In 1950 Dehner left Bolton Landing.  She would always consider her years there a time of great elation and of deep sorrow. 

She obtained a degree from Skidmore College; then she came to New York City and taught.  In 1952 she had her first solo exhibition at the Rose Fried Gallery in New York.  Later that year Dehner began studying engraving at Stanley William Hayter’s Atelier 17, and it was there that her desire to make sculpture returned. In the early fifties she began experimenting again with wax.  Her imagery was derived from her earlier abstract drawings and paintings even going back to the organic abstractions of the 1930s.

She began working at the Sculpture Center in 1955 and had a few pieces cast in bronze.  Sculpture dominated Dehner’s interest for the following thirty-two years, complemented by drawings and prints. 

 Dehner’s work has always been about contour rather than mass.  She assembled her works from disparate parts and approached the use of wax as a constructivist using planar elements. She often explored textural effects, beginning with her use of sand in her 1930s paintings.  In the 1960s she braised and drew on the wax slabs and introduced other textures by adding small pieces of metal. 

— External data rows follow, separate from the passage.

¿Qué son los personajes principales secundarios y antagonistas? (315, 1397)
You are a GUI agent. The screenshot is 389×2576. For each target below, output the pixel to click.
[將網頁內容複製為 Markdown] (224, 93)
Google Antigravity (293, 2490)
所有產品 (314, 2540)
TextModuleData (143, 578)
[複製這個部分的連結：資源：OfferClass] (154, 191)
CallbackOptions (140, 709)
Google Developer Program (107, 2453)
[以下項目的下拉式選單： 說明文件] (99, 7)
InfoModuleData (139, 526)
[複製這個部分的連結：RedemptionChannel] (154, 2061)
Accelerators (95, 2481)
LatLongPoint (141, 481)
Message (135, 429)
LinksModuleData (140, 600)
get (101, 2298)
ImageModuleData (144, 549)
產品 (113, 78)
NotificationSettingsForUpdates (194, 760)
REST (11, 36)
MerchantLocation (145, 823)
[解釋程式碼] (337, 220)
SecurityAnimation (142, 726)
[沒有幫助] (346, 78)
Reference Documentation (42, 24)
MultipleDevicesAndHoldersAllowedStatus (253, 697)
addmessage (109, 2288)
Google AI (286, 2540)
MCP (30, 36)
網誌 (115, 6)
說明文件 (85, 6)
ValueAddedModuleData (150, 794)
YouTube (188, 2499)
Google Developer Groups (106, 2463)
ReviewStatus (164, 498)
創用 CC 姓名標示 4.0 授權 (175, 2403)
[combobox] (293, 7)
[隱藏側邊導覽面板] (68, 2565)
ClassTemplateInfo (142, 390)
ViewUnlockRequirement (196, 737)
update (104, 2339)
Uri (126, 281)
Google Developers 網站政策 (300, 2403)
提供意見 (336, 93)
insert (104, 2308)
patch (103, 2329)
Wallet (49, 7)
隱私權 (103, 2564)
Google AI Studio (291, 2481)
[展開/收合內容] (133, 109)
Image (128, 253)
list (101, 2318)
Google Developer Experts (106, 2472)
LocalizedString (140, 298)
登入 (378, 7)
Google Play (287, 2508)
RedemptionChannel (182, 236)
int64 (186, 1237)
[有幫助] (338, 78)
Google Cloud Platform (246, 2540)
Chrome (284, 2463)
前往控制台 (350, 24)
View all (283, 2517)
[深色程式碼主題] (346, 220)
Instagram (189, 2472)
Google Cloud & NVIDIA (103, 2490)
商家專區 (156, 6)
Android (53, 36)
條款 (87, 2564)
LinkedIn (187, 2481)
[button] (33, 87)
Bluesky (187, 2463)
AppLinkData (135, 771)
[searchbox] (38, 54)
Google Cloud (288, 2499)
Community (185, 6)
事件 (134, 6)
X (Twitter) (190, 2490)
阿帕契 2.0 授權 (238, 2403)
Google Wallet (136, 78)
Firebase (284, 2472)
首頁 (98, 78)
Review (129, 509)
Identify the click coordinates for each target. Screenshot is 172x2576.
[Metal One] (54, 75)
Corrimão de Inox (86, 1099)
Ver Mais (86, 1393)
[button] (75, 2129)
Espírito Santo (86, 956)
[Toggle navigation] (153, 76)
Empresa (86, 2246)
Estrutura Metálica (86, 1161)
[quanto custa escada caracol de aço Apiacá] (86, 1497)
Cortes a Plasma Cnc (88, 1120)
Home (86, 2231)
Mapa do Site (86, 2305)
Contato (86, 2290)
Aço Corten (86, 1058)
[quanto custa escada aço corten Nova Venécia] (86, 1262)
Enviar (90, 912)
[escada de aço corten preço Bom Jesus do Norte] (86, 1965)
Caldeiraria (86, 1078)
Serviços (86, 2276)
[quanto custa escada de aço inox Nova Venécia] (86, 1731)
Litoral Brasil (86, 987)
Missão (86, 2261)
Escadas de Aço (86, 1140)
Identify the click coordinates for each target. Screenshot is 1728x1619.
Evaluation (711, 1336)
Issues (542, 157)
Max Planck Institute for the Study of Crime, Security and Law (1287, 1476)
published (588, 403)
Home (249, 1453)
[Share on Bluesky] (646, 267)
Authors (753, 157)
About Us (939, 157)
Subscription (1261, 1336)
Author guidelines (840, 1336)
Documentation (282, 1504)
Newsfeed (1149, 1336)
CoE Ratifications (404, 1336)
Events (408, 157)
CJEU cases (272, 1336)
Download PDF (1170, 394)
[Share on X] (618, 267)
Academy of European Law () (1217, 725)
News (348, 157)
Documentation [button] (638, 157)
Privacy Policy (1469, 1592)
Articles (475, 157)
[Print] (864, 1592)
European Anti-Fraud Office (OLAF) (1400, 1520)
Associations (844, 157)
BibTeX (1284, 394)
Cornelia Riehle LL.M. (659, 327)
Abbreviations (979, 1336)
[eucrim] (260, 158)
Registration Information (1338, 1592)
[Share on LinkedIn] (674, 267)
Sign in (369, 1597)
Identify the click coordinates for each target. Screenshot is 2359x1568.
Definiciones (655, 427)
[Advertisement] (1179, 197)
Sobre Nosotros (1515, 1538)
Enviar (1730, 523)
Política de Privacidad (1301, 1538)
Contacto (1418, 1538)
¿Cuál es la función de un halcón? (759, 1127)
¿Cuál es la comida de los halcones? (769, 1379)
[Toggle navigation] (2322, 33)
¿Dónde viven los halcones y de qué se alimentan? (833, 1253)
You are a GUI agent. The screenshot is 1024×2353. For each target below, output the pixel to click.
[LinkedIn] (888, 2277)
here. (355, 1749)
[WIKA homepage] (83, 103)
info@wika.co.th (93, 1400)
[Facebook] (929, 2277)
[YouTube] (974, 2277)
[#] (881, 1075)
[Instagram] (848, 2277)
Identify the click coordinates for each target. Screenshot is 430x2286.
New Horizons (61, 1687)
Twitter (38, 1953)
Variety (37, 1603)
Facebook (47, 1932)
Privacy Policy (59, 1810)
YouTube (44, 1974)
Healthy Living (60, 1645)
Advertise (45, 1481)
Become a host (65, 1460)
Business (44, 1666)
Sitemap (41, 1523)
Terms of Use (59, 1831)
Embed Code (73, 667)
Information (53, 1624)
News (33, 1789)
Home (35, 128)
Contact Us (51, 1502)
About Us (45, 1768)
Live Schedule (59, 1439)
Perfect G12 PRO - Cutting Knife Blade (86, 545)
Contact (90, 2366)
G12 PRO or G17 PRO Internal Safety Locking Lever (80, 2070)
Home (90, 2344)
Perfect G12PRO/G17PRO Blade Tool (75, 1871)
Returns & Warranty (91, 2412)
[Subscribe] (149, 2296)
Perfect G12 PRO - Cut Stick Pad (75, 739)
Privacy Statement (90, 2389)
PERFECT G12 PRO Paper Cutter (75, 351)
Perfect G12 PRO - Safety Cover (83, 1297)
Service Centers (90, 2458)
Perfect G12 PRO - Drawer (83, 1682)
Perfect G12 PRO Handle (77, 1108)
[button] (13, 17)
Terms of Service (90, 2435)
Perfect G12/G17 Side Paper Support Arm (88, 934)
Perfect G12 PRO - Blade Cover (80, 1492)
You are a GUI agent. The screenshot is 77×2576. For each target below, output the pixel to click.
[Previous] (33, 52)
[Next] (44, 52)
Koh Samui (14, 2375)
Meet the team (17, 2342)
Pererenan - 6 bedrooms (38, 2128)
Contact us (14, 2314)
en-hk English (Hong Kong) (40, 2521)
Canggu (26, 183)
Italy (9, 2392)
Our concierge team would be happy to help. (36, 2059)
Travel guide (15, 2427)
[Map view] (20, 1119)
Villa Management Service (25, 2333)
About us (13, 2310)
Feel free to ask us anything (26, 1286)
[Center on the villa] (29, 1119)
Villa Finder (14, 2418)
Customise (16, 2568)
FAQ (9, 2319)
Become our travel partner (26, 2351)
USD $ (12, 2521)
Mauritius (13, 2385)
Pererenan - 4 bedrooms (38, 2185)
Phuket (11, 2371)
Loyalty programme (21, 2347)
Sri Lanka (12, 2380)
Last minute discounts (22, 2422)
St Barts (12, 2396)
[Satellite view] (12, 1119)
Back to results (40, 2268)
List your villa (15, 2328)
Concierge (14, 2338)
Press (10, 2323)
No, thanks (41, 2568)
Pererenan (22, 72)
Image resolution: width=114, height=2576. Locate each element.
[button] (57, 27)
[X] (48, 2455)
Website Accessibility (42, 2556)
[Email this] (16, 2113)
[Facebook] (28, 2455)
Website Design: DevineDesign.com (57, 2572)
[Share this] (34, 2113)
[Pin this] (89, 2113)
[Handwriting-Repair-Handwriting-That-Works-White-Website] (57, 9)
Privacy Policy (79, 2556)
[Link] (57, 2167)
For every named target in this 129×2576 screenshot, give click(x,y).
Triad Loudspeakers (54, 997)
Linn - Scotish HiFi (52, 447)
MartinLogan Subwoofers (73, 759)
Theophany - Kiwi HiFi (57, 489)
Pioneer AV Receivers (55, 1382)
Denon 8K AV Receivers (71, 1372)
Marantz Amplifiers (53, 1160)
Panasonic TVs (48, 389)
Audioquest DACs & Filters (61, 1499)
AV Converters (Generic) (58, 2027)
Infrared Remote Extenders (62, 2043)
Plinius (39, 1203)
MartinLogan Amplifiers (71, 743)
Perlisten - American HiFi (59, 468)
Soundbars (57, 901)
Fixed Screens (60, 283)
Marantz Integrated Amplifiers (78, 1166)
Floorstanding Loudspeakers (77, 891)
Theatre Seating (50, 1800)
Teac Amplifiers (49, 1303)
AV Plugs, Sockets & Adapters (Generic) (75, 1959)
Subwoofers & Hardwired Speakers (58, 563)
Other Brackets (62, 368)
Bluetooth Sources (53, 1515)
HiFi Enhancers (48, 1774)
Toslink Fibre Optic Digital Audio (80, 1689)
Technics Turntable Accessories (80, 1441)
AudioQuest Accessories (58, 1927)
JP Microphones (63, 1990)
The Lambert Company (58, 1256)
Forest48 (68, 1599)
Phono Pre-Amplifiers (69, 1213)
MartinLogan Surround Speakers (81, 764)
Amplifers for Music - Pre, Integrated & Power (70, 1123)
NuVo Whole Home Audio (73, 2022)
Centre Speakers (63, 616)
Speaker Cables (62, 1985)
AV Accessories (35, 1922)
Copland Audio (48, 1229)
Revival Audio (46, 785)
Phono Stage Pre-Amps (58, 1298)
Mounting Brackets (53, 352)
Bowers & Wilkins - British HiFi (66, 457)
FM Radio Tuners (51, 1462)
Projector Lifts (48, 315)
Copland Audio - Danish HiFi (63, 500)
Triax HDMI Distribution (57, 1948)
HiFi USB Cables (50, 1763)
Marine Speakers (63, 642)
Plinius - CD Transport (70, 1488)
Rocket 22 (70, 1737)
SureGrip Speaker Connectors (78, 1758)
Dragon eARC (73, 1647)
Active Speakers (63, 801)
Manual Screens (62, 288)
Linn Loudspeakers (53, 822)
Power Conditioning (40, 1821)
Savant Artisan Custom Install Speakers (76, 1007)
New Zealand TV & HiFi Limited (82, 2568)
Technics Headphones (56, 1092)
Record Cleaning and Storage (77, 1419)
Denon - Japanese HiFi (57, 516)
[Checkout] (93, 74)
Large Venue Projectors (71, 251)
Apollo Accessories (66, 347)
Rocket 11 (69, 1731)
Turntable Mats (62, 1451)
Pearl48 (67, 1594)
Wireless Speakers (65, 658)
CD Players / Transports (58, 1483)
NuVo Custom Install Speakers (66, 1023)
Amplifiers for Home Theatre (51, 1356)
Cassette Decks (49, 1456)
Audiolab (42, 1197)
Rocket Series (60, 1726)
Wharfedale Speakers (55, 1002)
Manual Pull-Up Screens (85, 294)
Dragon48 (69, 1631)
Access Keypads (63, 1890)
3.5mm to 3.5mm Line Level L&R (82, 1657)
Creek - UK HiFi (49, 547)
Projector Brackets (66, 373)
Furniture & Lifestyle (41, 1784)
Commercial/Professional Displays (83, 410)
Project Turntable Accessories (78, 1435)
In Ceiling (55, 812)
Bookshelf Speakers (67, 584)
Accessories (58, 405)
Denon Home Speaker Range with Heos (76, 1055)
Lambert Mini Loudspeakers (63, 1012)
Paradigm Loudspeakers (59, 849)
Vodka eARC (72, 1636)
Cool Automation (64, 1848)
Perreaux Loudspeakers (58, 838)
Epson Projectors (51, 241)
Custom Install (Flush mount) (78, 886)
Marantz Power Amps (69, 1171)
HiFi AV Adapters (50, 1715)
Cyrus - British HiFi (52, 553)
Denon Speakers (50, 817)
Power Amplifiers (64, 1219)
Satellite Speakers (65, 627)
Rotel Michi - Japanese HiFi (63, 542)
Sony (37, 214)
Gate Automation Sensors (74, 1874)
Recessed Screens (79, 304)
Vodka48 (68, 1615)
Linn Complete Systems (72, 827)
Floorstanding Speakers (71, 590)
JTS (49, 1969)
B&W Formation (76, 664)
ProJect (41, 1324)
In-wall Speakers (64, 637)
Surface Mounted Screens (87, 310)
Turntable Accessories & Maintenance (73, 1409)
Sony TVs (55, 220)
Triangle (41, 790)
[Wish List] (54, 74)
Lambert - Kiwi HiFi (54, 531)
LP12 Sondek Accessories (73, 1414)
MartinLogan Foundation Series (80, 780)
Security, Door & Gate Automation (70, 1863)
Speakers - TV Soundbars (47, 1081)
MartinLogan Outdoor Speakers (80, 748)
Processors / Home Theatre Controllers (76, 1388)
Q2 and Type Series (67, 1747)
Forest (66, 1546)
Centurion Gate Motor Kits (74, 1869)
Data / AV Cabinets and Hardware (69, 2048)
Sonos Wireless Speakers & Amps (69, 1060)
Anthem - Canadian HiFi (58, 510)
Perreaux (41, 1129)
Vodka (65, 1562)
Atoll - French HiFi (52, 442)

 While Dehner’s sculptures are abstract, they consistently make reference to the natural world:  vertical compositions evoke a totemic presence, while the horizontal format can be viewed as a landscape.  The sculptures also represent a personal iconography that recurs over the decades.  Circles, moons, ellipses, wedges and arcs abound.  Like the artists of the New York School, the generation of which she is a member, Dehner’s art acknowledges that abstract symbols can communicate content that is private but with universal implications.

In 1974, Dehner began to work with wood.  She made constructed pieces using small wooden elements. These wooden constructions have a strong association with architecture and are works that Dehner referred to as “toy-like.” The architectonic structure of her wooden ensembles, with thrusting verticals or stacked elements, often resembles the skyline of a fanciful city.

In the early 1980s, Dehner began a series of sculptures of heroic proportions in corten steel.  These fabricated sculptures were based on works from the sixties and seventies that were originally cast in bronze from wax models.  Dorothy Dehner died in September 1994.